Toll ist, dass diese simple Story nicht nur schön gefühlvoll rübergebracht wird, ohne das dabei auf die Action verzichtet werden muss, sondern dass dieser Film wohl so ziemlich den Knickpunkt der Jugendkultur zwischen den 80ern und den 90ern darstellt, so am Puls der Zeit damals war, dass man den gesamten Film aus heutiger Sicht schon als Stil-Dokumentation dieser Zeit bezeichnen kann. Auch hier spielt wieder die überraschend ernsthafte und düstere Inszenierung mit rein, die das Geschehen überraschend erwachsenen erscheinen lässt, auch wenn die „Turtles“ dann doch ein Film für die ganze Familie ist, aber eben ohne so weichgespült zu sein wie aktuelle Vertreter dieses Trends. (Oder die Fortsetzungen.)

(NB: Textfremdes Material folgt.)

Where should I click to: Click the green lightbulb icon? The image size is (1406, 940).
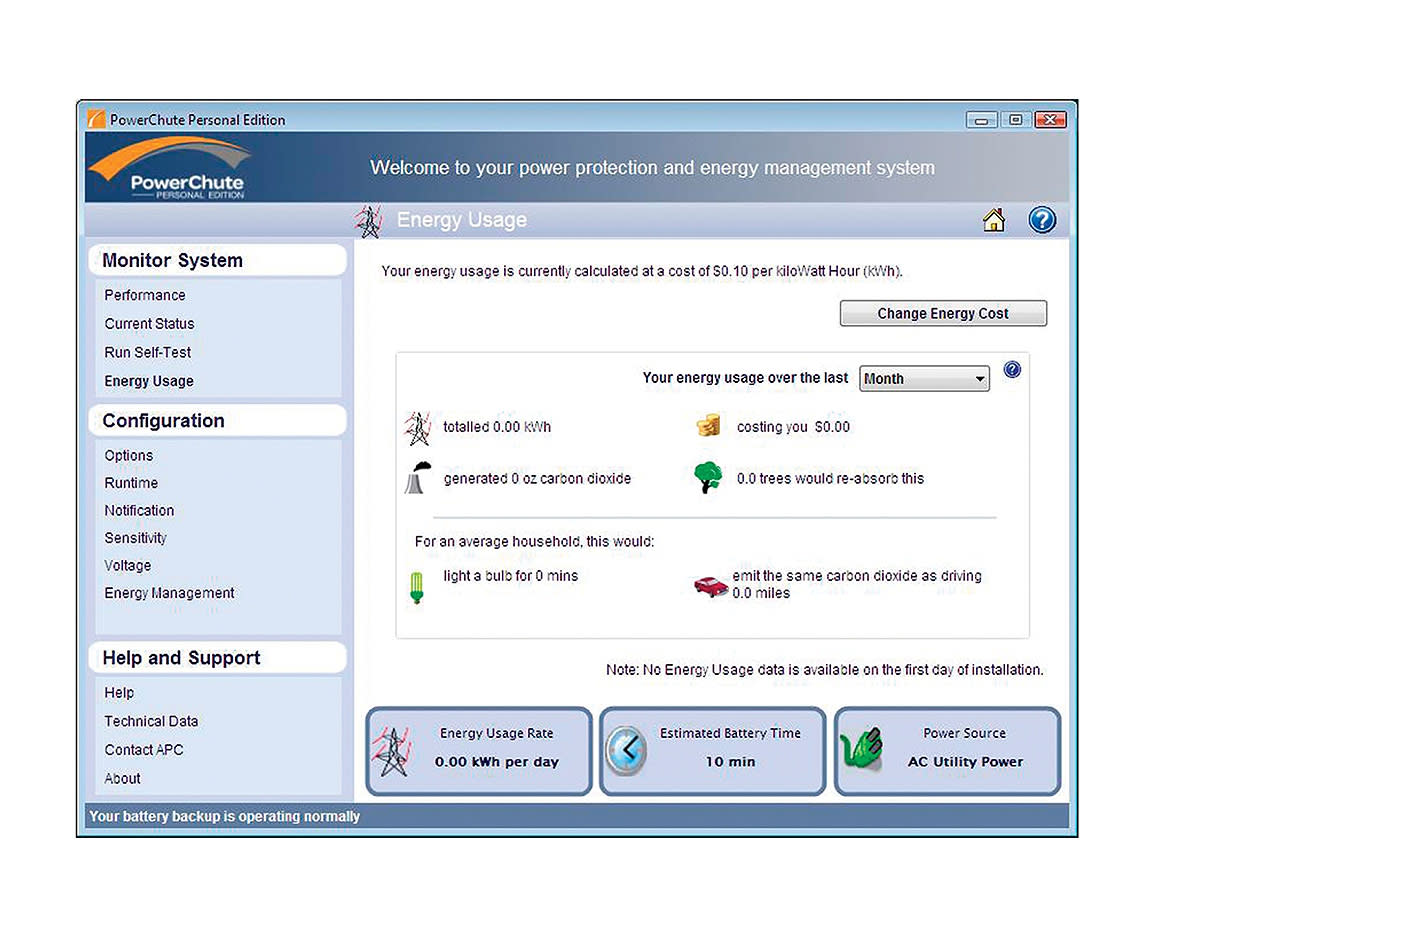417,585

Es gibt eigentlich nur wenig wirklich am Film auszusetzen. Einige Effekten sieht man ihre wahre Natur dann doch recht deutlich an, aber was solls? Es geht hier schließlich um Mensch-Schildkröten-Mutanten die im Abwassersystem leben, Ninja-Kampfkünste praktizieren, auf Pizza stehen, von einer riesigen Menschen-Ratte trainiert werden und gegen einen Klingenkrallen bewährten Bösewicht namens Shredder antreten müssen.

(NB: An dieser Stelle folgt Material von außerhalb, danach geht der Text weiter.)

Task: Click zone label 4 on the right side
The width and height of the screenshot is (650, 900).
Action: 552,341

Wer mit dieser Prämisse was anfangen kann, der wird wohl mit die perfekteste Aufbereitung der Turtles finden, die es gibt (vielleicht abgesehen mal von den ersten Staffeln der TV-Serie), denn hier stimmt eben eigentlich alles. Leider ganz im Gegensatz zu den Fortsetzungen.

Filmbewertung: 9/10

Noch ein Wort zur deutschen Fassung: Leider, so muss man schon anfangen, wurden bislang leider alle Fassungen und Fernsehausstrahlungen gekürzt, sondern es wurden in den Actionszenen „witzige“ „Comic“-Geräusche eingefügt, etwa wenn ein Gegner verprügelt wird, hört man ein „Boing!“, „Dingdong!“ oder „Kuckuck!“, was damals eingesetzt wurde, um dem eben ziemlich düsteren Film eine zusätzlich leichtere Note zu geben. Genauso wie auch sehr viele Dialoge, besonders die der Turtles, noch übertriebener und mit deutlich platteren, einfacheren Witzen synchronisiert wurden. Wenn etwa Rafael aus dem Kino kommt, nachdem er einen „Critters“ Film gesehen hat sagt er im Deutschen so etwas wie „Schon zwanzig Mal gesehen und kein einziges Mal gelacht.“, während das Original schlicht den ironischen Satz: „Wie kommen die Leute nur auf sowas?“ bietet. Da mag man hier im Vergleich vielleicht noch bei einem Satz mit den Schultern zucken, im fertigen Film wird es dann aber zur Qual. 
Ich kann mich noch erinnern, wie ich als kleines Kind wohl über die deutsche Synchro gelacht habe, aber allen Leuten jenseits des maximal zehnten Lebensjahres empfehle ich absolut den Griff zum Originalton (DVD sei Dank, denn die ist auch endlich ungeschnitten).